▶ [WORK TO COMPLETE]: Extract every line of text from the listing below word for word, and leave the pictures out of your answer.

--------------------------------------------------

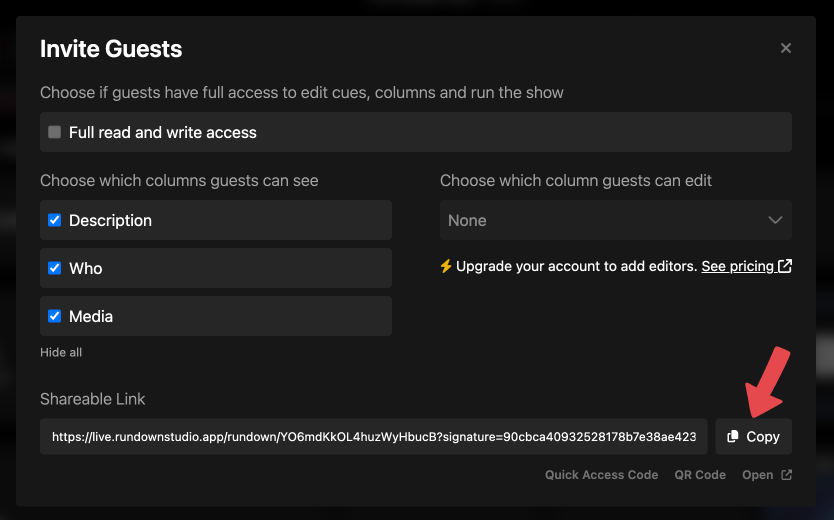Viewport: 834px width, 520px height.
Task: Uncheck the Who column checkbox
Action: pyautogui.click(x=54, y=268)
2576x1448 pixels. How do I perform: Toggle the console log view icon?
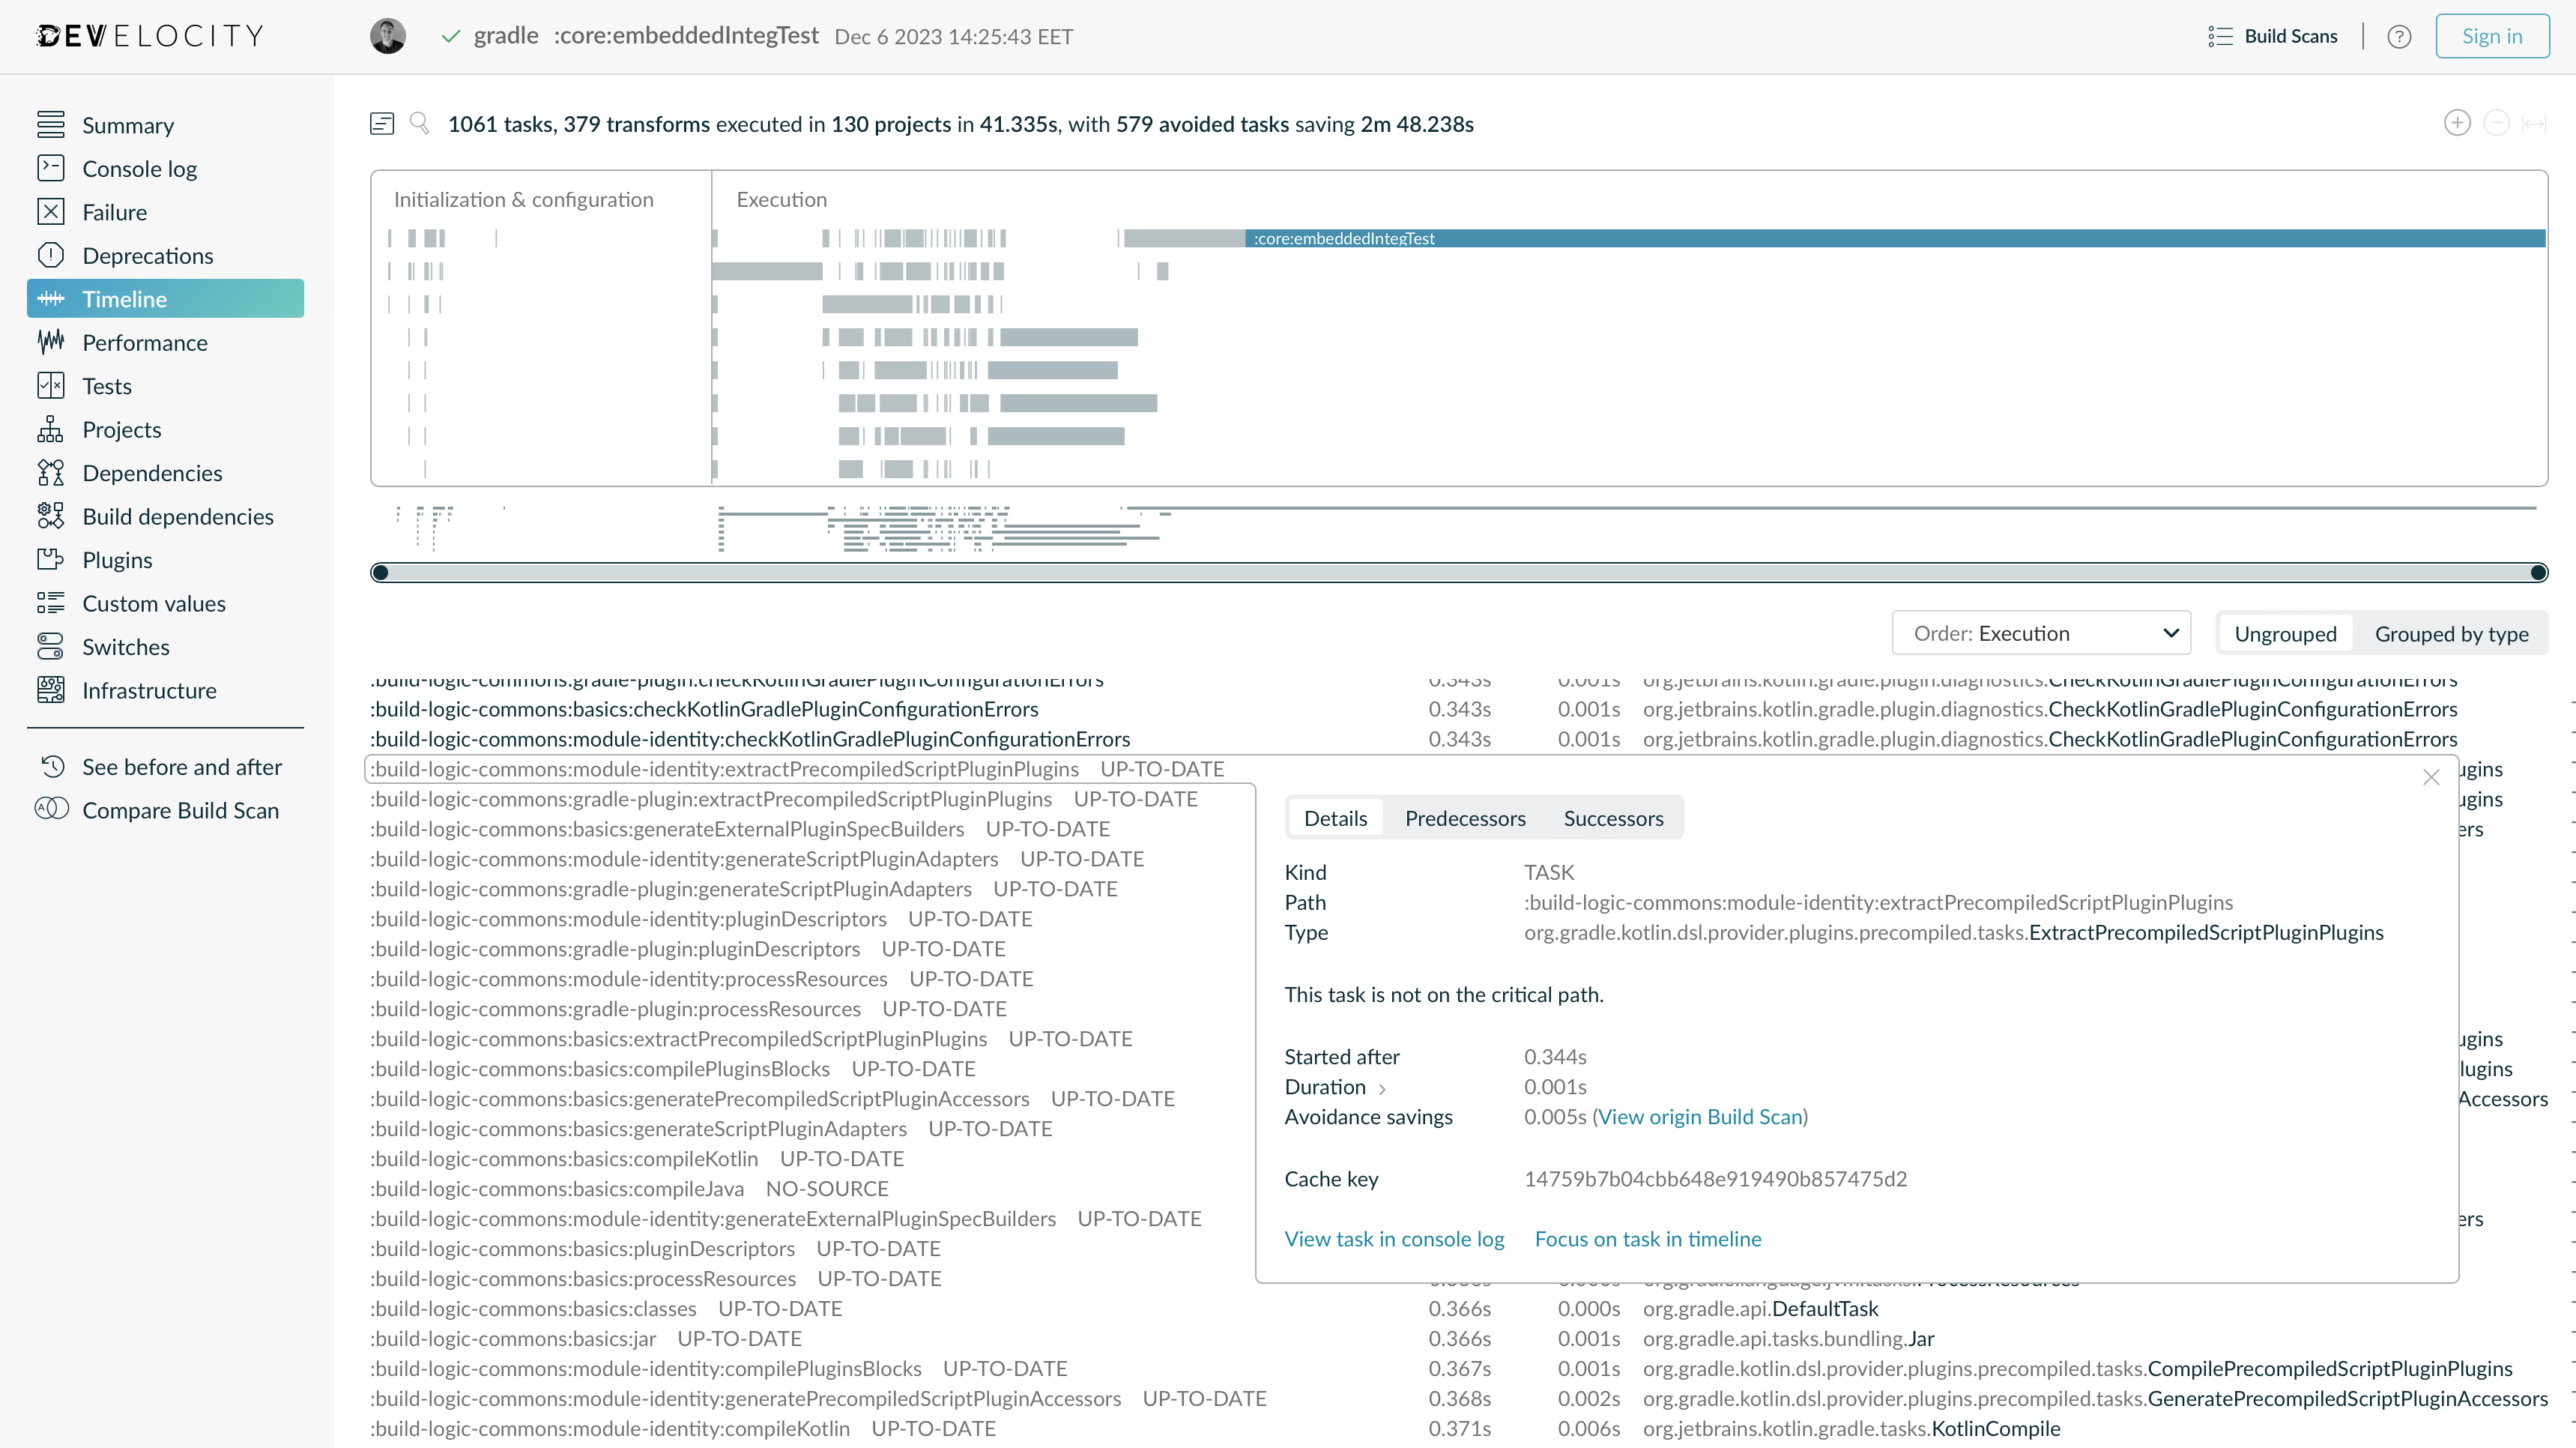point(381,123)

--------------------------------------------------

▶ [EXERCISE ANSWER]:
Viewport: 834px width, 520px height.
Task: Uncheck the Who column checkbox
Action: pyautogui.click(x=54, y=268)
2576x1448 pixels. How do I perform: Toggle the console log view icon?
point(381,123)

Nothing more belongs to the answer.